** AIM **
Gather every line of the listing below that contains the string "label" and copy each one in full.
─── DATA ENTRIES ───
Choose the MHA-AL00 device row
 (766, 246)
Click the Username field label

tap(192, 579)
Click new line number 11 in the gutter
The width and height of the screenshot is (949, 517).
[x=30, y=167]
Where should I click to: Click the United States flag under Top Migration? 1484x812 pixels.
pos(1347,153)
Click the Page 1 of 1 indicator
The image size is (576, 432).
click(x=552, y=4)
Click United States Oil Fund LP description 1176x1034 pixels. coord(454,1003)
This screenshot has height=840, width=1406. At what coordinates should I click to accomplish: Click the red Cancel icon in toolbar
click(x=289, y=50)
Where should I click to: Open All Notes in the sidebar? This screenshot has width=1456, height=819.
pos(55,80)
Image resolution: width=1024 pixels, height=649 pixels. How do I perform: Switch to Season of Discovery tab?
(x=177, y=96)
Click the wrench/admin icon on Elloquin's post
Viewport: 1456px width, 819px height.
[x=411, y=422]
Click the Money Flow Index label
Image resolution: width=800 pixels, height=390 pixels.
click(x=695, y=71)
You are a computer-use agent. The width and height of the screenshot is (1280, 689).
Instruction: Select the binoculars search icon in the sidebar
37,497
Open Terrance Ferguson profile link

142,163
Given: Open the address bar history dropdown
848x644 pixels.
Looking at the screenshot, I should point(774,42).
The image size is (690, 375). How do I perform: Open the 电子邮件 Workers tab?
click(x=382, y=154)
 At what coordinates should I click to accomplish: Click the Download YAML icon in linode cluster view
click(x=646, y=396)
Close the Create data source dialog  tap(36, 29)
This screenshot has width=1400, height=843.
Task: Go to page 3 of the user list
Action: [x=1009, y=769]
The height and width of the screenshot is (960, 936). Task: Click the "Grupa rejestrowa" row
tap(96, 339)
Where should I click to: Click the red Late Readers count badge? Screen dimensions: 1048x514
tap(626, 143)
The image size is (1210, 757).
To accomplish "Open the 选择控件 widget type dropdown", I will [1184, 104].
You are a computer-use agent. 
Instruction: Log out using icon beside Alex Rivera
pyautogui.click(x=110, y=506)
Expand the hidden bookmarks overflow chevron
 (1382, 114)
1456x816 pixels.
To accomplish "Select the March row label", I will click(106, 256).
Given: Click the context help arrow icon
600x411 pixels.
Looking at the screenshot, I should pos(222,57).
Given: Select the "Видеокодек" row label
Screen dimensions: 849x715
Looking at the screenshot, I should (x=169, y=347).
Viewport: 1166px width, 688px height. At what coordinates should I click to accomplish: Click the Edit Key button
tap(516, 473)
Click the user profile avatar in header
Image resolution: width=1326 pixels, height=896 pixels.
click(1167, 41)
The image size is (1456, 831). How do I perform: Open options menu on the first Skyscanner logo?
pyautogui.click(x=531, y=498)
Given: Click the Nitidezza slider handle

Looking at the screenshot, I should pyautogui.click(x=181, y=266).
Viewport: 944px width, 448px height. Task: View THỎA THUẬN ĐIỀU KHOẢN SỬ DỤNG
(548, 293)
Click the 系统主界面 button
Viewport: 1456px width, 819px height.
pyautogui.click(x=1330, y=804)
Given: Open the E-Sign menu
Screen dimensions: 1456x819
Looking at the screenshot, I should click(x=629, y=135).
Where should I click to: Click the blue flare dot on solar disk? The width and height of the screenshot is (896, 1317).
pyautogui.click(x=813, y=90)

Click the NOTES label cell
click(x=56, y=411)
───
** TASK RESULT **
Click the Username field label
Click the Money Flow Index label
To accomplish "Select the March row label", I will click(106, 256).
Given: Select the "Видеокодек" row label
Click the NOTES label cell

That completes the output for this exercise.